━━ SUPPLIED INFORMATION

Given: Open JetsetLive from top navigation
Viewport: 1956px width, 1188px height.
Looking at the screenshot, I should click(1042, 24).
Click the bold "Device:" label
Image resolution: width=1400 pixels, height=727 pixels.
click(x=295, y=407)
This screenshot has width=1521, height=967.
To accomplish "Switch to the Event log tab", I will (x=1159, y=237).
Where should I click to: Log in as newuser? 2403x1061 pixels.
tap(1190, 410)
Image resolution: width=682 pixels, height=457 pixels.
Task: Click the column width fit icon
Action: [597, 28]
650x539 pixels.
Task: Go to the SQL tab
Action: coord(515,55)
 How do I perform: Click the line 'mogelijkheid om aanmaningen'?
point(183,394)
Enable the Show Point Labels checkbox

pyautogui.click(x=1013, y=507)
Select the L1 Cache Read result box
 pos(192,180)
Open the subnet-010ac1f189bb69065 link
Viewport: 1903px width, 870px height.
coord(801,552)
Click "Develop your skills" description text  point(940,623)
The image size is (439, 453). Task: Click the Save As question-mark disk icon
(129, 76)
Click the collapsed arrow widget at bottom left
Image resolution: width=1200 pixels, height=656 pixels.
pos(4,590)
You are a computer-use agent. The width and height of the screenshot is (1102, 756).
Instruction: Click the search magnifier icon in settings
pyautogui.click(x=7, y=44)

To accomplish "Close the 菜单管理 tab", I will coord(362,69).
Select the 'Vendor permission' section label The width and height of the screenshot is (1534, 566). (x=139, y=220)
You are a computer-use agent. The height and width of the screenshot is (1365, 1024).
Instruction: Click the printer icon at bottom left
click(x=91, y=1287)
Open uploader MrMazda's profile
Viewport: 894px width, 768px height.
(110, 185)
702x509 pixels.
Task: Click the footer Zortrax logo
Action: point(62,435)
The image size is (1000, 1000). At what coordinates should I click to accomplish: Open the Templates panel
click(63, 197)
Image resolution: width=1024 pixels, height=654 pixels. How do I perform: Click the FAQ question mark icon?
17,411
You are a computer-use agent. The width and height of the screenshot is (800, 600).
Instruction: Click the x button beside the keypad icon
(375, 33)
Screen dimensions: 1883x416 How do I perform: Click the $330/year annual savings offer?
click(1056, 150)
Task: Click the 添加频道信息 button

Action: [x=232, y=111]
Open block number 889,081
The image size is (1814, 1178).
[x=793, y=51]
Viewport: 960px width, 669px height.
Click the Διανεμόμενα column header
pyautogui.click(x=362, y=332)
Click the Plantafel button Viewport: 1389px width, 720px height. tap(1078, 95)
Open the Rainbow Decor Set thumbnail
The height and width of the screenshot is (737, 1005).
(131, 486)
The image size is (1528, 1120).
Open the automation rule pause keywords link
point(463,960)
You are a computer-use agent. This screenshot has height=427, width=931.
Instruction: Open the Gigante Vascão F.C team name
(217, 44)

━━━━

DESCRIPTION OF THE TASK: After locating the line that contains "Click the Plantafel", print that line and every one after it through the last line of the listing, exactly.

WORKED SOLUTION:
Click the Plantafel button Viewport: 1389px width, 720px height. tap(1078, 95)
Open the Rainbow Decor Set thumbnail
The height and width of the screenshot is (737, 1005).
(131, 486)
The image size is (1528, 1120).
Open the automation rule pause keywords link
point(463,960)
You are a computer-use agent. This screenshot has height=427, width=931.
Instruction: Open the Gigante Vascão F.C team name
(217, 44)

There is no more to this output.